Remco Evenepoel had de elementen en de concurrentie tegen zich. Soudal-Quick Step werd afgeremd door de regen in de ploegentijdrit. Hij maakte ook enkele tactische fouten, met name door de aanval van het trio (McNulty-Jorgenson-Skjelmose) niet te volgen. In de slotetappe nam hij ook Matteo Jorgenson in de leunstoel. Hoewel de Belgische kampioen zijn moed toonde, misten zijn aanvallen scherpte. Het was bijna alsof hij een sterke comeback van Roglic vreesde. Remco Evenepoel was niet op 100% (zonder hoogtestage) in vergelijking met Matteo Jorgenson, die van de Race naar de Zon zijn hoofddoel had gemaakt.

De Amerikaan bouwde zijn overwinning op zoals een vogel zijn nest bouwt. Beetje bij beetje wist hij zichzelf in een gunstige positie te brengen. Met slechts vier seconden achterstand op Brandon McNulty aan het begin van de laatste etappe, hoefde hij alleen maar zijn landgenoot van zich af te schudden en vervolgens Remco Evenepoel in te halen. De Visma-Lease a Bike-rijder had niet de minste moeite om in het kielzog van de Belg te volgen. De Amerikaan heeft weer een bocht gemaakt en bewijst een waardevolle ploegmaat te zijn voor Jonas Vingegaard in de volgende Tour de France. Zou hij hebben gewonnen als de etappe van zaterdag niet zonder de Colmiane (7,5 km aan 7,1%) en de klim naar Auron (7,3 km aan 7,2%) was geweest? De vraag is de moeite waard.

Een leertijd voor Remco Evenepoel

Voor de tweede keer dit seizoen heeft Remco Evenepoel rivalen gevonden die hem kunnen evenaren op hobbelige finishes. Daniel Felipe Martinez in de Algarve en Matthias Skjelmose in Parijs-Nice. Hij zal moeten verbeteren om de versnelling van Jonas Vingegaard en Tadej Pogacar te evenaren. Parijs-Nice blijft een interessant laboratorium. Hij was niet in staat om de gele trui te verdedigen. Hij kon tactisch een paar dingen leren. De Belgische renner zal zich waarschijnlijk in een vergelijkbare situatie bevinden in de volgende Tour de France.
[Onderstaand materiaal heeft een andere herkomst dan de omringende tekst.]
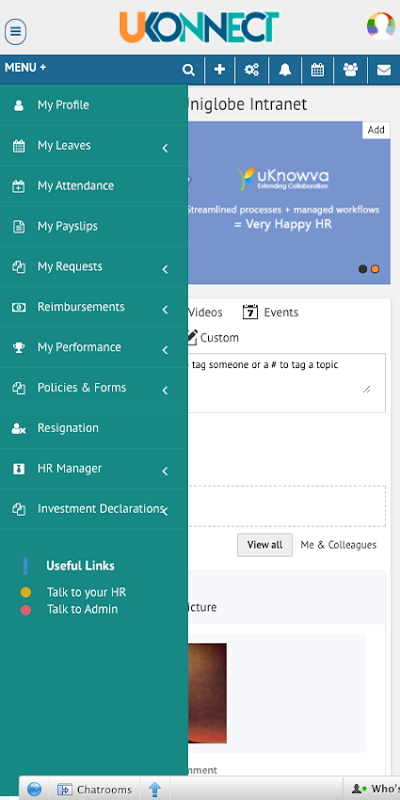Click the hamburger menu icon

coord(15,32)
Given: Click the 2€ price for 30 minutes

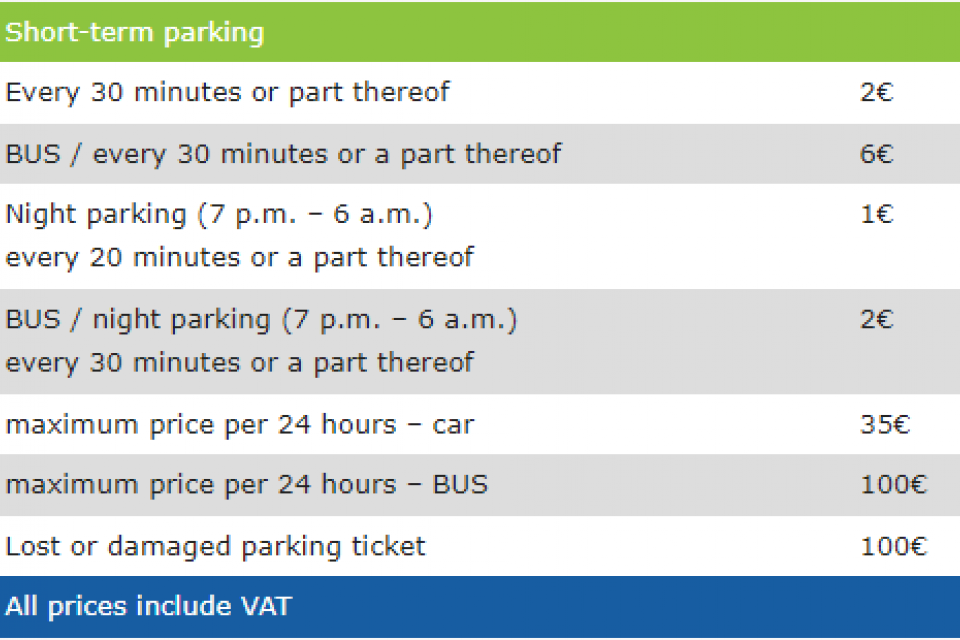Looking at the screenshot, I should tap(876, 93).
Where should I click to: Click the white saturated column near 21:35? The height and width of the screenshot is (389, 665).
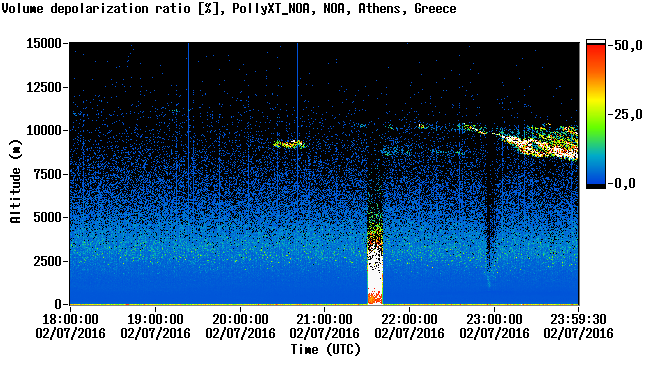tap(375, 271)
Soudal-Quick Step zal niet de last van de wedstrijd hoeven dragen. Het is aan hem om een defensief plan aan te nemen om te voorkomen dat hij voor de laatste etappe in Nice wegvalt in het algemeen klassement. De Ronde van het Baskenland begin april, met Remco Evenepoel, Primoz Roglic en Jonas Vingegaard, zal verdere aanwijzingen geven over de vorm van deze kampioenen. Positief is dat Jonas Vingegaard vorig jaar werd verslagen in Parijs-Nice voordat hij de Tour de France verpletterde. Remco is op de goede weg.

Een door elkaar geschudde sprinthiërarchie

Jasper Philipsen (Alpecin-Deceuninck) mag dan de baas zijn geweest over het sprintpeloton in 2023, maar die status wordt nu betwist aan het begin van het seizoen. Jonathan Milan versloeg hem twee keer in Tirreno-Adriatico en bewees daarmee zijn aanspraak op de top van de wereldhiërarchie. Tim Merlier blijft, ondanks een tactische fout in de eerste sprint, vrijwel ongeslagen sinds het begin van het seizoen. Olav Kooij baarde ook opzien in Parijs-Nice en toonde zijn superioriteit in pure snelheid. Gelukkig voor Jasper Philipsen zal geen van deze drie sprinters deelnemen aan de volgende Tour de France.